-- Instructions for the task --
Every entry in the data is to be written out exactly; no picture belongs in the copy.

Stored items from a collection
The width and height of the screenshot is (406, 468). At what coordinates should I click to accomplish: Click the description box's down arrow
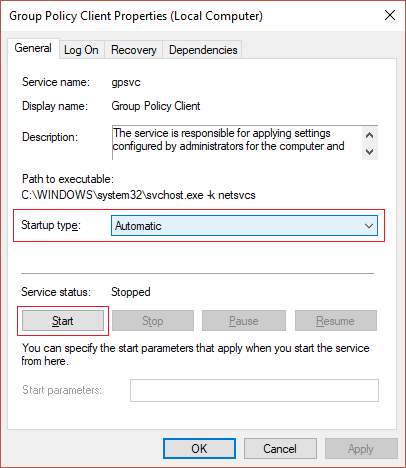pyautogui.click(x=369, y=152)
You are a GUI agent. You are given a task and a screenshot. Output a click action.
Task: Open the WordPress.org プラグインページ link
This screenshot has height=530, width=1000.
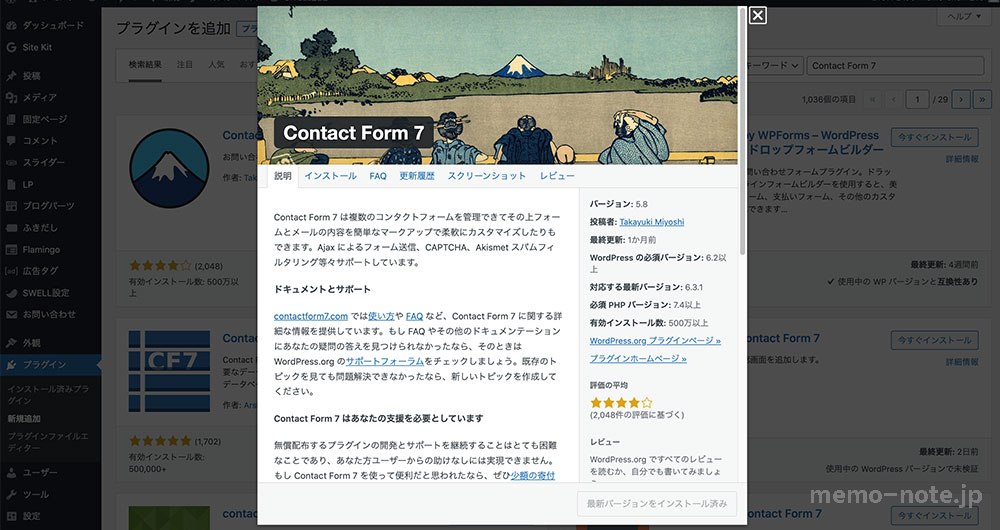(x=655, y=341)
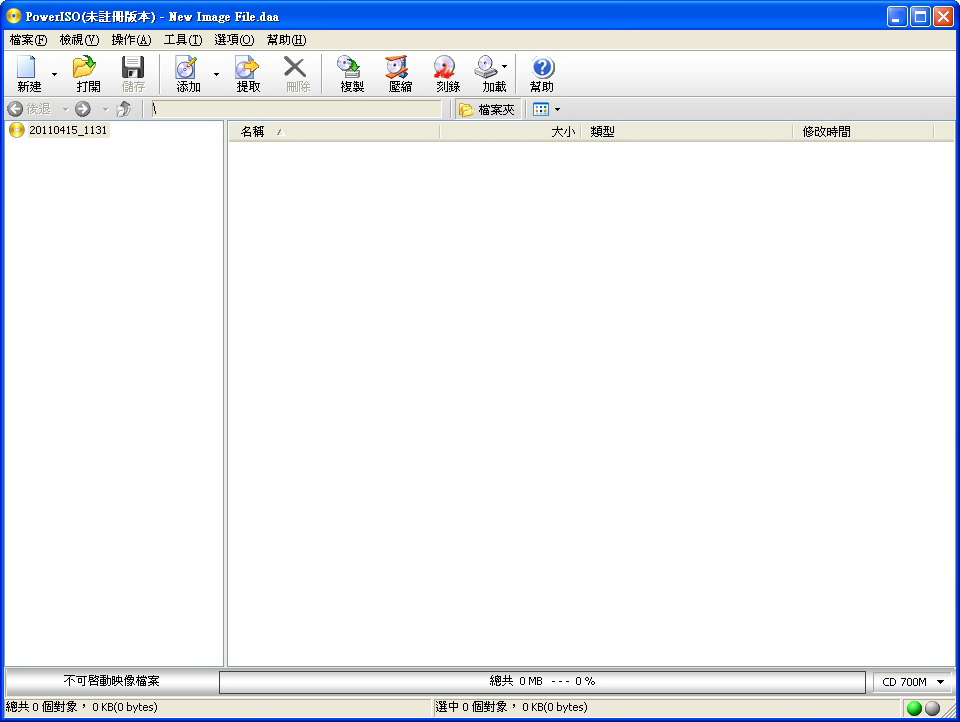This screenshot has height=722, width=960.
Task: Expand the dropdown arrow beside 新建
Action: coord(54,75)
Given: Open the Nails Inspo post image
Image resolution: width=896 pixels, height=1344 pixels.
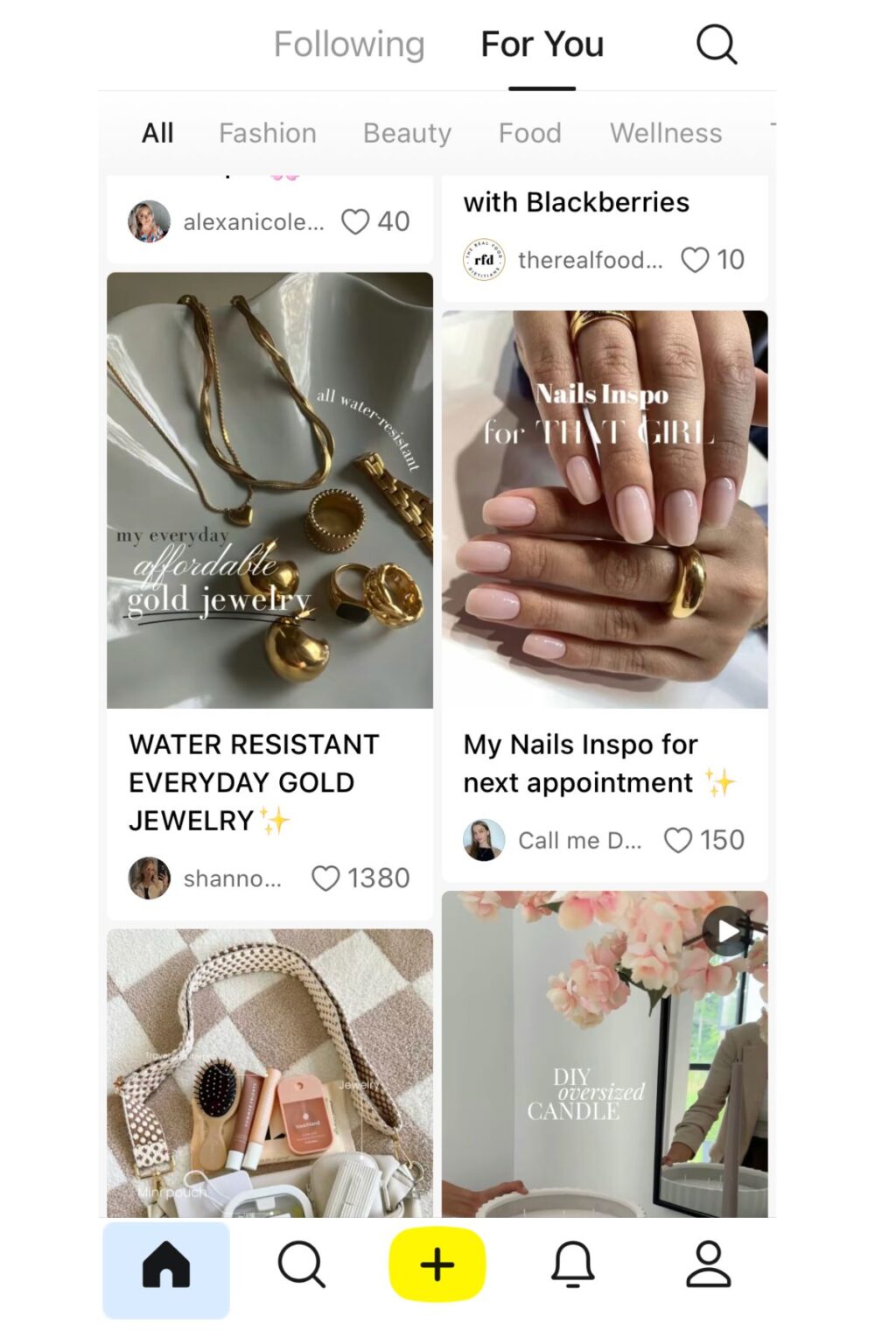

-- Finished exercise --
The width and height of the screenshot is (406, 468). At what coordinates should I click to accomplish: Click the description box's down arrow
pyautogui.click(x=369, y=152)
You are a GUI agent. You are given a task and a screenshot. Output a click action.
Task: Open the WordPress.org プラグインページ link
This screenshot has height=530, width=1000.
(x=655, y=341)
This screenshot has height=722, width=960.
Task: Expand the dropdown arrow beside 新建
Action: coord(54,75)
Given: Open the Nails Inspo post image
Image resolution: width=896 pixels, height=1344 pixels.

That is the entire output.